Il cherche d'abord à rencontrer ses anciens compagnons croisés à l'enterrement, en compagnie de son copain Jean-Pierre lui aussi très méfiant : "La plupart du temps, ils dorment ou ils sont saouls. Je les entends souvent crier. J'en ai même vu deux qui se battaient un jour dans un parking". Si effectivement Noé ne tire rien de ces pauvres hommes, il est néanmoins touché par leur situation. Avec sa grand-mère elle aussi pleine d'empathie (elle portait régulièrement de quoi manger à son fils dans la rue), il s'efforcera de leur donner un peu de réconfort à sa manière ("Ils ne doivent pas être différents de nous"). Noé réalise également que son chemin de vie (et de pensée) s'éloigne de celui de Jean-Pierre, encore obnubilé par ses jeux vidéos.

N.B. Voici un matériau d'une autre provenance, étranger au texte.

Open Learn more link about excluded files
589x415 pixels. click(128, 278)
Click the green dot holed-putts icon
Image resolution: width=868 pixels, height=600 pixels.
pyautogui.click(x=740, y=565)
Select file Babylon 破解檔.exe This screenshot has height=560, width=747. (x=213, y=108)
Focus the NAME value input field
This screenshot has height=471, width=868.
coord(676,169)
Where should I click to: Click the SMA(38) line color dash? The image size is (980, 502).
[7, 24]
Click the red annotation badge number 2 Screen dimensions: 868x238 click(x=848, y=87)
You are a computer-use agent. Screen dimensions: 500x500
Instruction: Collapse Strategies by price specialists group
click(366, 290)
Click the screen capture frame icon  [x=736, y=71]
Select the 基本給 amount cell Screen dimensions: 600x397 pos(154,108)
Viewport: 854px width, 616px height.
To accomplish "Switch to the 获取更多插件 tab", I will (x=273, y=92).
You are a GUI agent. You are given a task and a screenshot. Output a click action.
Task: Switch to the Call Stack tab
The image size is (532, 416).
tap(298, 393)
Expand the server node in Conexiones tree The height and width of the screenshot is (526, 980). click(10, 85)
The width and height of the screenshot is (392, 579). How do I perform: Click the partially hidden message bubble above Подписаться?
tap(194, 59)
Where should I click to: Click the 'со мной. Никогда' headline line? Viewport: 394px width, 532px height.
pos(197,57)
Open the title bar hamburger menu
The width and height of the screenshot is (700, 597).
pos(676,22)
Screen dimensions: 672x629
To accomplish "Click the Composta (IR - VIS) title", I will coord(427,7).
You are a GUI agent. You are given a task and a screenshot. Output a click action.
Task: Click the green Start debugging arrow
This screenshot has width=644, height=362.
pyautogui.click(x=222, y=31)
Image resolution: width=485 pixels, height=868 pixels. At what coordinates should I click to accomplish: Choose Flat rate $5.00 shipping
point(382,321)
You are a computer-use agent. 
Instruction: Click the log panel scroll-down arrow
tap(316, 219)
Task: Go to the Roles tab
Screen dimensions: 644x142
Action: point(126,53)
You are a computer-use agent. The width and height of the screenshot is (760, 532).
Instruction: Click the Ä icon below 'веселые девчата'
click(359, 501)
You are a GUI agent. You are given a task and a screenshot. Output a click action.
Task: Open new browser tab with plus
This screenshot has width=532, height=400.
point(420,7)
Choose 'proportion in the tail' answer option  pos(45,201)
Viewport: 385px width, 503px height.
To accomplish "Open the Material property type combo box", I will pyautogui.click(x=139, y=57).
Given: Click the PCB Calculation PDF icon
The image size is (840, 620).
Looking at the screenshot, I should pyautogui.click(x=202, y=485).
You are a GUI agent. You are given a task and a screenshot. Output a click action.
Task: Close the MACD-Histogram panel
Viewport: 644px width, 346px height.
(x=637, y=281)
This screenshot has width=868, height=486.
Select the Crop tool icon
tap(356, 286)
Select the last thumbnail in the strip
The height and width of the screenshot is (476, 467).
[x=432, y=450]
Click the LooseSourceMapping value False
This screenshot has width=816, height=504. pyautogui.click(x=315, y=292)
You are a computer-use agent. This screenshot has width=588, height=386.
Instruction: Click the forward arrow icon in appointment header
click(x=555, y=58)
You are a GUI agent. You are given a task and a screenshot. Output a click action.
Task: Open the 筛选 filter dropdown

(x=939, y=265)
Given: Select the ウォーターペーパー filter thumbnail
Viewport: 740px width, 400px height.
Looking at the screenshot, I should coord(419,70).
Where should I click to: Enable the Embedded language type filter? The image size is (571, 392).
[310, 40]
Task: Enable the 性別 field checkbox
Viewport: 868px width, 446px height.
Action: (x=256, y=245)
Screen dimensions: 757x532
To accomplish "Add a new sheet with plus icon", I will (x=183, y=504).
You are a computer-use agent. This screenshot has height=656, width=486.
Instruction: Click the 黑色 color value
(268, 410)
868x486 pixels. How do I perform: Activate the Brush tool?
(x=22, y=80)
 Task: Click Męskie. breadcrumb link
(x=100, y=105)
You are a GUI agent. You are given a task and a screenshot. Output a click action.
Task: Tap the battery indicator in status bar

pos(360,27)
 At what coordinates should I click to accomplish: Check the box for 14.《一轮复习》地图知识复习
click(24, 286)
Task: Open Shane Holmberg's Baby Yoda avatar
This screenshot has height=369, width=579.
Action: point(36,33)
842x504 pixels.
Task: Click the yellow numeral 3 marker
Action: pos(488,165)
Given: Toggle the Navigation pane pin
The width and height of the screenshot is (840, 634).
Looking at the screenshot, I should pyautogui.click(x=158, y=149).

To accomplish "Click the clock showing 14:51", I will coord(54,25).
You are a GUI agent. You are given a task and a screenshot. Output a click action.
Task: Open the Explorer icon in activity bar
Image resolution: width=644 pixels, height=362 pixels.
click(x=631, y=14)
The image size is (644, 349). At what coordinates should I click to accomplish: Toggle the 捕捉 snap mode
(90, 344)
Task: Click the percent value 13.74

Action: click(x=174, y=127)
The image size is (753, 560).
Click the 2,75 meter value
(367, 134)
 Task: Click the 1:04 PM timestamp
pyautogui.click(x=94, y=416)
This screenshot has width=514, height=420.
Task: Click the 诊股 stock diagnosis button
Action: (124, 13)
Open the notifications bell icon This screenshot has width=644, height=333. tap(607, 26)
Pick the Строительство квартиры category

On sent en effet que le jeune héros est un garçon sensible, et qu'il est en train de passer un cap de maturité avec cet événement. Sa grand-mère lui confie les quelques lettres reçues autrefois lorsque Armand courait le monde. Celles-ci regorgent d'extraits de poèmes célèbres qui viennent égrener le roman, lui apportant une touche de légèreté bienvenue. Pour Noé, "chaque passage souligné était une pièce d'un puzzle intitulé Armand", qu'il apprend à connaître à travers ce qu'il aimait. Ces quelques vers lui montre ainsi une image de son oncle aux antipodes du SDF qu'on lui a décrit, celle d'un homme cultivé, amoureux, conduit à la dépression et à la rue à cause d'un drame dont il ne s'est jamais remis. Celui-là est le vrai Armand, un homme touchant, "quelqu'un de bien" qui, s'il ne l'a pas connu, lui aura néanmoins transmis son "amour des mots".